For parents who have separated or divorced, it’s not uncommon for the details of their lives (such as where they live, or how much money they earn) to change over the years. Parenting orders put in place to state how often each parent has access to their child (or children) might be subject to change from time to time based on the situation of each parent. In a recent decision issued by the Court of Queen’s Bench of Alberta, each parent asked the Court to vary an existing parenting order, though in drastically different ways.
The Family Background
The parents have one child together who is now six-years-old. The mother has been the primary caregiver since the parents separated (the child was a toddler at this time). A 2016 order stated the father was to have access every second weekend as well as overnights on Wednesdays. The order also stated that the parents would share decision-making on major issues, but that the parent with custody at the time could make day-to-day decisions. A later order in 2017 provided the father with an additional day of access on one Tuesday each month and ordered that the mother would be responsible for important health decisions.
The parents sought very different orders from the Court this time around. Among other things, the mother sought permission to register the child at a school of her choice, and the sole right to take the child to the doctor.

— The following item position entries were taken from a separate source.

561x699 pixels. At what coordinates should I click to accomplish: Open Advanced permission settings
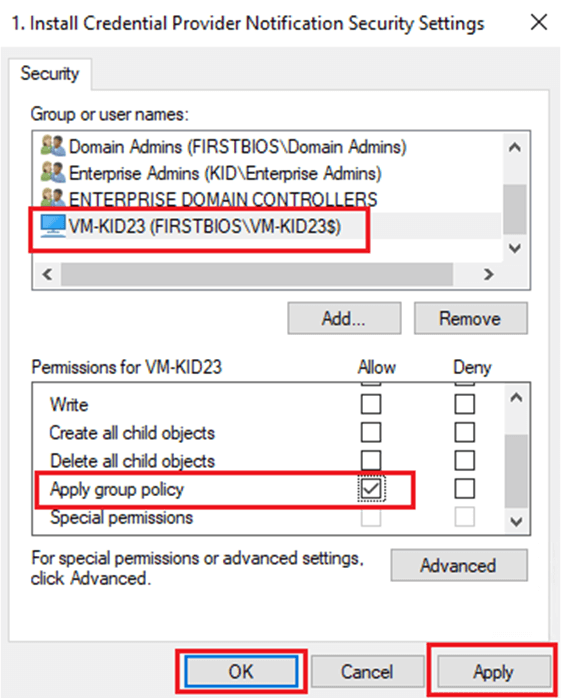coord(459,565)
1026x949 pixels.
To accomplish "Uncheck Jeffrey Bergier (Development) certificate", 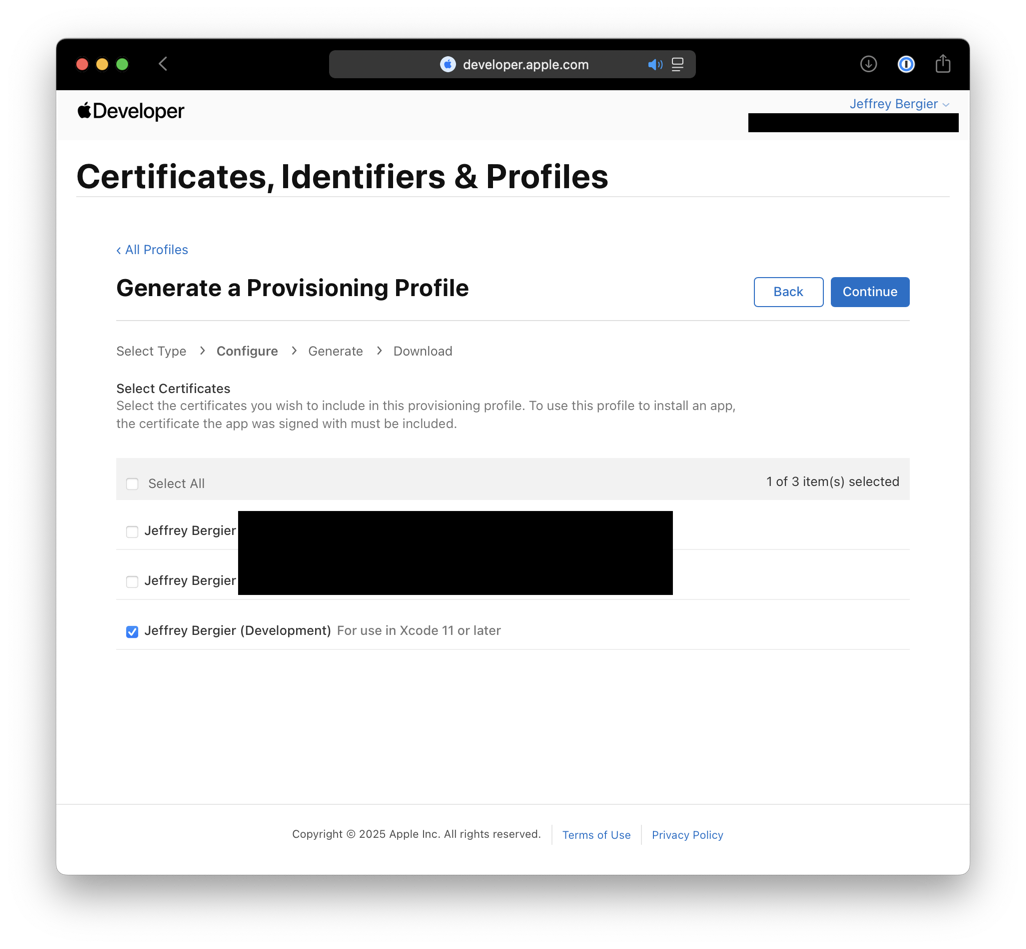I will coord(132,632).
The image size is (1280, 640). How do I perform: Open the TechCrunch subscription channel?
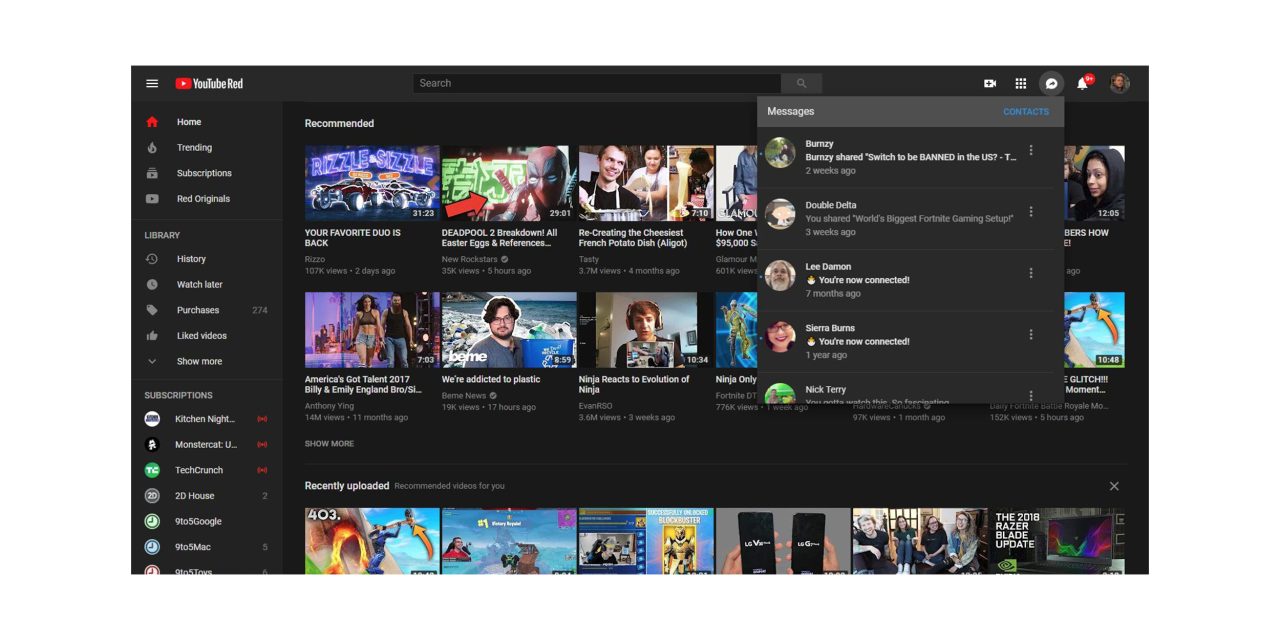tap(199, 470)

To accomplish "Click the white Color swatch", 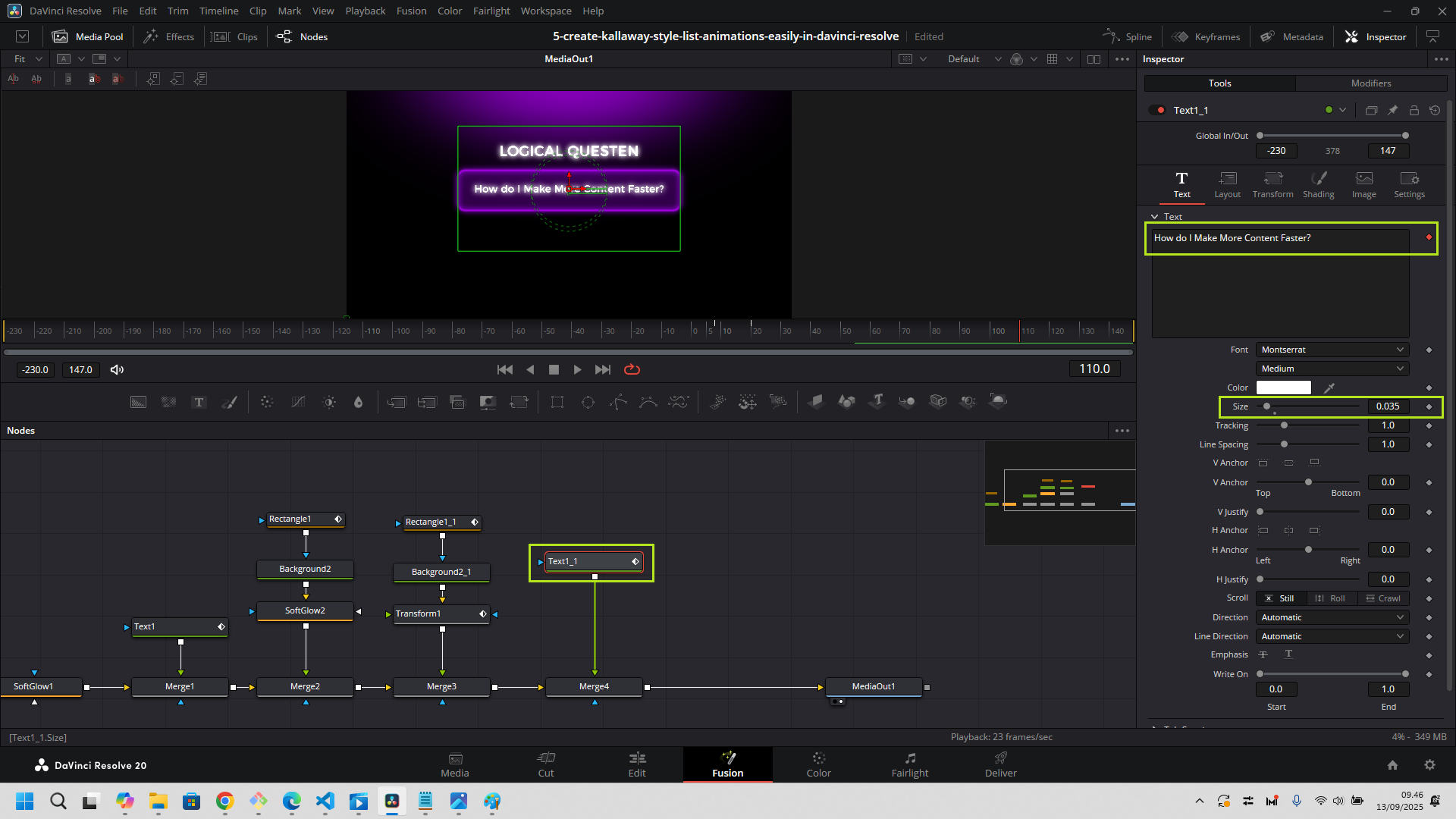I will (x=1283, y=388).
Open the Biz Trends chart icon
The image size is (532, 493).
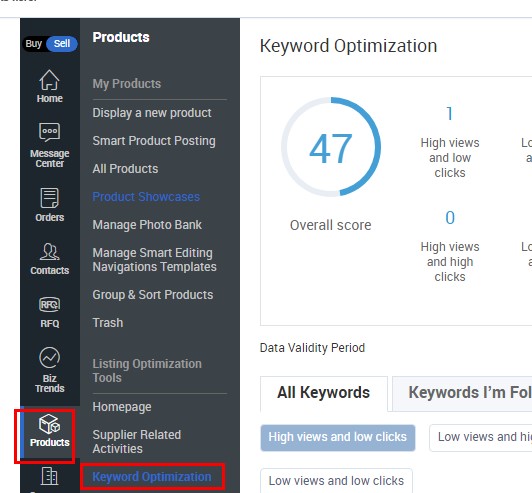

Meanwhile, the father sought an order for shared parenting with a week-on and week-off schedule, shared decision making for all matters, and the right to enroll the child at a school closer to his residence.
The father sought shared parenting on the grounds that he was a full-time student in 2016 when the original order was made but was now working. He was also remarried, with a wife who worked out of the home looking after their baby, who was almost two years old.
The father also claimed that the mother promised him she would agree to a weekly rotation in 2017 but has since changed her mind.
The Court found that the increased stability in the father’s life, his flexible work schedule, the bond between the child and his half-brother, and the mother’s previous willingness to agree to the proposed scheduling change amounted to a material change in circumstance.
The Court found each of the parents to be loving, caring individuals. However, the mother claimed that the father did not have the means to care for or accommodate the child on an increased basis, claiming his earnings were only $22,000 per year. However, the Court did not agree with this, finding that he was able to care for the child appropriately with the current schedule and that the child’s health and welfare are not jeopardized by the father’s income. The mother also claimed that the father regularly took their child out of daycare without her consent, which negatively impacted the subsidy she received.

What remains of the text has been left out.